Re: [lmi] Sharing git repositories

[Greg Chicares]

On 2020-03-04 00:39, Vadim Zeitlin wrote:
> On Wed, 4 Mar 2020 00:17:06 +0000 Greg Chicares <address@hidden> wrote:
[...]
> GC> It seemed like a good idea to do 'chmod -R 664 *',
> 
>  I shuddered a bit while reading this because this reminded me about my own
> bad experiences with similar commands. I'm not 100% sure, but I strongly
> believe that using chmod with a fixed mode is never a good idea. Using it
> with "g+w" or "g+rx" or even "o-rx" may be useful, but not setting the mode
> unconditionally.

Then these occurrences should be reconsidered:

/opt/lmi/src/lmi[0]$ grep -r '[Cc][Hh][Mm][Oo][Dd].*[0-9][0-9][0-9]' *
gwc/develop0.txt:chmod 600 ~/.ssh/*
install_centos.sh:chmod 666 /dev/null
install_centos.sh:chmod 666 /dev/ptmx
install_miscellanea.make:       $(CHMOD) 750 $(cache_dir)/$@
lmi_setup_20.sh:chmod 755 /usr/sbin/policy-rc.d

Do you object to any use of chmod with octal constants, or only to
such constants with directory traversal (e.g., '-R' or 'find ...')?
I should think that 'chmod 600 ~/.ssh/*' is unimpugnable, and that
0666 is okay for the /dev/whatever stuff in 'install_centos.sh'.

As for some-chroot/usr/sbin/policy-rc.d, we discussed that here:
  https://lists.nongnu.org/archive/html/lmi/2020-02/msg00015.html
and I think we concluded that 'chmod 755' was good there, although
upon careful re-reading it looks like you preferred '775', with
'7' in the middle so that system pseudo-users can run it, right?
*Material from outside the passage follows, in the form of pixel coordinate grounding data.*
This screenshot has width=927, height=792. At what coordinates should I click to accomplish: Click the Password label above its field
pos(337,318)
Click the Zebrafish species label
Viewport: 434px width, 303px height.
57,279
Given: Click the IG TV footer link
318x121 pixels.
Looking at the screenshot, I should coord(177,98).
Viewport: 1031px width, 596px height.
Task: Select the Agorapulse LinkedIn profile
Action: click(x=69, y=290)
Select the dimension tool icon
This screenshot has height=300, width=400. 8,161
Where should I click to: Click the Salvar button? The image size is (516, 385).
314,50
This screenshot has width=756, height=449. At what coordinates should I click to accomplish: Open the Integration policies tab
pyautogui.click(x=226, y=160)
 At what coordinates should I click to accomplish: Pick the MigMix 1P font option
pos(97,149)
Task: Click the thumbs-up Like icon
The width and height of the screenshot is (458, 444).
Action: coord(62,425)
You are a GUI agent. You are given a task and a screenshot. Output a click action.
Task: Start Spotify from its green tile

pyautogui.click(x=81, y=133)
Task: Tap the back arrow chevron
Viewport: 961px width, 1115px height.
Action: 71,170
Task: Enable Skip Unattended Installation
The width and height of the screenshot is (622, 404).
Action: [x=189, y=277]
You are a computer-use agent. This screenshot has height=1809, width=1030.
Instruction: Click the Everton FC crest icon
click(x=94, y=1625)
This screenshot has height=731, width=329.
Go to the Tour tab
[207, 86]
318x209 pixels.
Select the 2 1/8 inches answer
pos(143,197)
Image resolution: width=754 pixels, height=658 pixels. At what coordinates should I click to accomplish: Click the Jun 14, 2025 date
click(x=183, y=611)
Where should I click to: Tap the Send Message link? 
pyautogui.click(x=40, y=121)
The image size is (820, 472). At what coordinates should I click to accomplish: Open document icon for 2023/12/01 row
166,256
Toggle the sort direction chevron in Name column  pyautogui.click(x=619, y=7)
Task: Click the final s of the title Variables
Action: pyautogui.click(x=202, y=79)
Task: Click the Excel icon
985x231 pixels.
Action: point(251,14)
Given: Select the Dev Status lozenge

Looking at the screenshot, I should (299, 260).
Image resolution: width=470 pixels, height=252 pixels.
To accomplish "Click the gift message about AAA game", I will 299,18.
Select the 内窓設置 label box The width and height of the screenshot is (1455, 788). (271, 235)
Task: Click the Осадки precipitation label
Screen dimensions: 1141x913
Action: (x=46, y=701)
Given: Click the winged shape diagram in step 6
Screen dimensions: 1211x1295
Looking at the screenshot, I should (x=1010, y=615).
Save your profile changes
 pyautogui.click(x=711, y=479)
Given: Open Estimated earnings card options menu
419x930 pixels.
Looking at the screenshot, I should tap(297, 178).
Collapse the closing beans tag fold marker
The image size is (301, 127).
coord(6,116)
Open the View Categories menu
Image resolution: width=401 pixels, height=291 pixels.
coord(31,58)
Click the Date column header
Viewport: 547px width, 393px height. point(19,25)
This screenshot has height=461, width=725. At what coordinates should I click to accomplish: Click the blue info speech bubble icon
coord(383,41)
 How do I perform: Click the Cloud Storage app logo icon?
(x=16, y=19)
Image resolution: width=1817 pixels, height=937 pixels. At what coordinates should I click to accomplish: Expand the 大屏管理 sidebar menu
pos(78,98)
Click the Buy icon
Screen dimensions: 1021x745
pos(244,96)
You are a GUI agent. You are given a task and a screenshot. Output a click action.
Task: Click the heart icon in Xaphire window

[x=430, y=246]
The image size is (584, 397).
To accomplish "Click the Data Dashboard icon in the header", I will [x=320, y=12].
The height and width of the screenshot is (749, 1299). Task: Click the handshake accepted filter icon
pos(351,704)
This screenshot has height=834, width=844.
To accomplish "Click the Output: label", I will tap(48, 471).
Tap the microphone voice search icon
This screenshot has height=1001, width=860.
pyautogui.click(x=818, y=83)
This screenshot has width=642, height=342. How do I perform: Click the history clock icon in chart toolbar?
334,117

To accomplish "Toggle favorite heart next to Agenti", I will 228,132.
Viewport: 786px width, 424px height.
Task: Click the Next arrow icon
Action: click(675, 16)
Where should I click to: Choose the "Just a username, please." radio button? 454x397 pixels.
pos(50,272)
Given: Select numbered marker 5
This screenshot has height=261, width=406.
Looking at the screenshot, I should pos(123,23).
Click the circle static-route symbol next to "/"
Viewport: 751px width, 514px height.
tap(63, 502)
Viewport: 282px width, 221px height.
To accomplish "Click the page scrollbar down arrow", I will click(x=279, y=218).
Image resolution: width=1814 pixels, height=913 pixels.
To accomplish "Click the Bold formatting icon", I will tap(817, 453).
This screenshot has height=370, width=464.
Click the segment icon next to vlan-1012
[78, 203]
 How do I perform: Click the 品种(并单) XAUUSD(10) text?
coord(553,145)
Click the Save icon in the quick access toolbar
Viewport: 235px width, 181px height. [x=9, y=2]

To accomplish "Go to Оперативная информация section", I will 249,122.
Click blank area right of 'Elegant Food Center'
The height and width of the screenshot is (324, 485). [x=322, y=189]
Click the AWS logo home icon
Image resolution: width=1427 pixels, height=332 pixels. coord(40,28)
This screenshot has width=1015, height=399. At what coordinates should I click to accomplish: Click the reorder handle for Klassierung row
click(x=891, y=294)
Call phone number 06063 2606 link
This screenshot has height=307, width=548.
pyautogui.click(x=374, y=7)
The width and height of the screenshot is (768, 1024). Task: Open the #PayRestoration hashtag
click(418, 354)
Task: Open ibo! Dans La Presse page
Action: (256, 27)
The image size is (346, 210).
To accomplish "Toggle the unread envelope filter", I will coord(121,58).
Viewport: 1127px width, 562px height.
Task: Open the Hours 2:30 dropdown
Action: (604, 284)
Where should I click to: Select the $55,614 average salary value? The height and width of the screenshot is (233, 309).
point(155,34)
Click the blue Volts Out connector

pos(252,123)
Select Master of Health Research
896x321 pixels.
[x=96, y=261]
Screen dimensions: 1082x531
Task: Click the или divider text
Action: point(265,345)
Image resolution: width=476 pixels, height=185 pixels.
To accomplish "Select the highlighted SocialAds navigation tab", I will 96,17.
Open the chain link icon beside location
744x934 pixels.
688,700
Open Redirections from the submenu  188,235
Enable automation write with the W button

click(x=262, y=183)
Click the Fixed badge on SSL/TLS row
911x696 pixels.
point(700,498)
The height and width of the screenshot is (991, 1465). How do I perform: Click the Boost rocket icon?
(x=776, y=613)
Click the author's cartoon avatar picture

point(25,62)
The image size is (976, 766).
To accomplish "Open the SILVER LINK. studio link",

Last and worst of all is the
  $(CHMOD) 750 $(cache_dir)/$@
line, committed a dozen years ago:
  git show 9fdaec5d0e7c
whose intention is to ensure that 'md5sum' is executable. This
is one of a few commands that have failed in the last few days
when either Kim or I tried to build everything from scratch using
cached files belonging to the other user. Here, "750" per se is
not the problem--it's that 'chmod' can be run only by the owner
(or by root), and I can't chmod one of her files even if she
gives it 0777 permissions. This raises two questions:

 - Would something like "u+x,g+x" be better than "750" here, e.g.
for a file that has been freshly obtained via wget? I suppose the
idea is that wget gives files something like 06?? permissions,
depending on whatever umask happens to be; then
  - "u+x,g+x" would turn on the user and group 'x' bits, leaving
    all other bits alone, whereas
  - "750" would prescribe everything,
so the two arguments have different meanings, neither of which
is necessarily right or wrong. But maybe that doesn't matter,
because...

 - Why on earth did this ever seem necessary? It doesn't matter
on msw, which has no 'x' bit. It doesn't matter on GNU/Linux:
  /opt/lmi/bin[0]$cp md5sum.exe eraseme.exe
  /opt/lmi/bin[0]$chmod -x eraseme.exe
  /opt/lmi/bin[0]$ls -l e*.exe
  -rwxr-xr-x 1 greg greg 1867808 Jan 18 00:54 elapsed_time.exe
  -rw-r----- 1 greg greg   49152 Mar  4 20:19 eraseme.exe
  /opt/lmi/bin[0]$wine eraseme.exe --version           
  md5sum (PCP patchlevel 2) (GNU textutils) 1.22
It doesn't matter on cygwin, where according to
  https://cygwin.com/cygwin-ug-net/using-filemodes.html
executability depends on the file extension, a hashbang, or
ACLs, but the 'x' bit is always disregarded. And it doesn't
matter even when we prepare an msw distribution on GNU/Linux
or cygwin and then copy the files onto native msw. Can this
  $(CHMOD) 750 $(cache_dir)/$@
line ever have had any discernible effect (other than
creating an obstacle to portability to a multi-user machine)?
I'm thinking I should just remove it.